NASA’s Hubble telescope has sent back some stunning images of eye-catching sights in the sky, but shadows aren’t usually a highlight of the eye candy it produces. This image of a distant star is different, and the shadow it is casting isn’t just neat to look at, but might actually reveal what is hiding in places that we can’t see.
As NASA explains in a new post, the image features a star named HBC 672. It’s located around 1,300 light years away from Earth, but even at this distance, we can see the massive shadows poking out of either side of it. So, what’s shrouding its surroundings in darkness? NASA has a pretty good idea.
“This Sun-like star is surrounded by a debris ring of dust, rock and ice — a disk that is too small and too distant to be seen, even by Hubble,” NASA explains. “But like a little fly that wanders into the beam of a flashlight shining on a wall, its shadow is projected large upon the cloud in which it was born.”
The shadow is actually being cast by a narrow strip of debris that is orbiting the star.

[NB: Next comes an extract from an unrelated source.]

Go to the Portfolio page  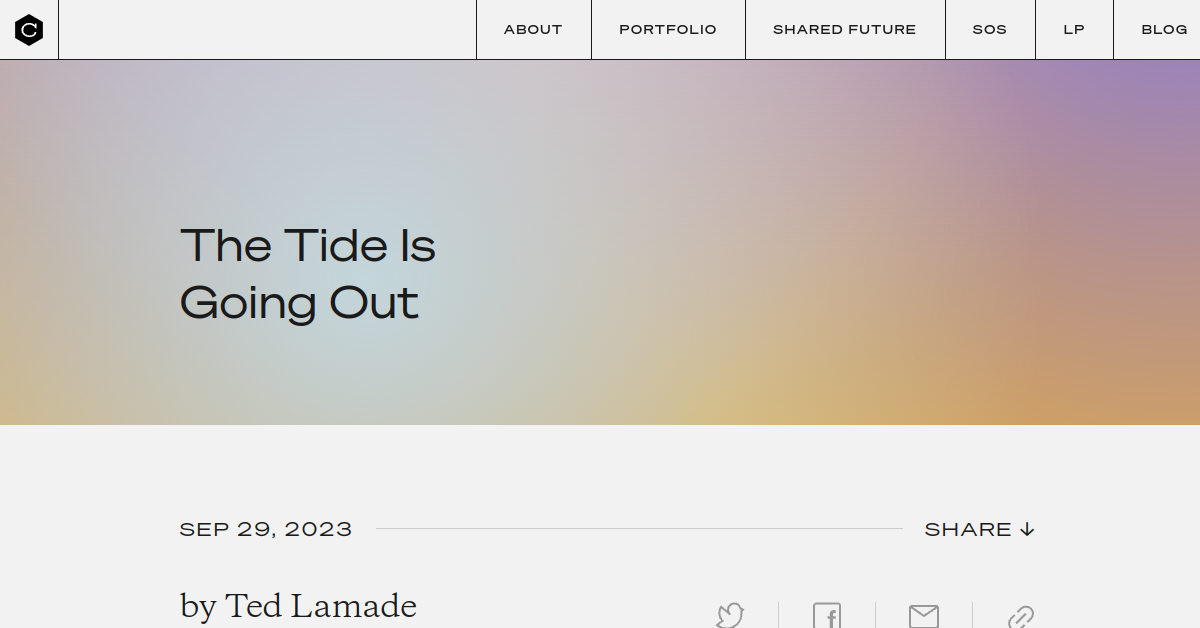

It’s material like this that eventually coalesces to form planets, moons, and other objects like we see in our own Solar System. But HBC 672 isn’t quite that far along yet.
“This is an analog of what the solar system looked like when it was only 1 or 2 million years old,” Klaus Pontoppidan of the Space Telescope Science Institute said in a statement. “For all we know, the solar system once created a shadow like this.”
If you could go back in time, our own system might have looked a lot like this, including the bold, pointed shadows attached to either side. However, at a distance of 1,300 light years, it’s unlikely that mankind will get a chance to study the HBC 672 up close any time soon. So for now we’ll just have to stare from afar.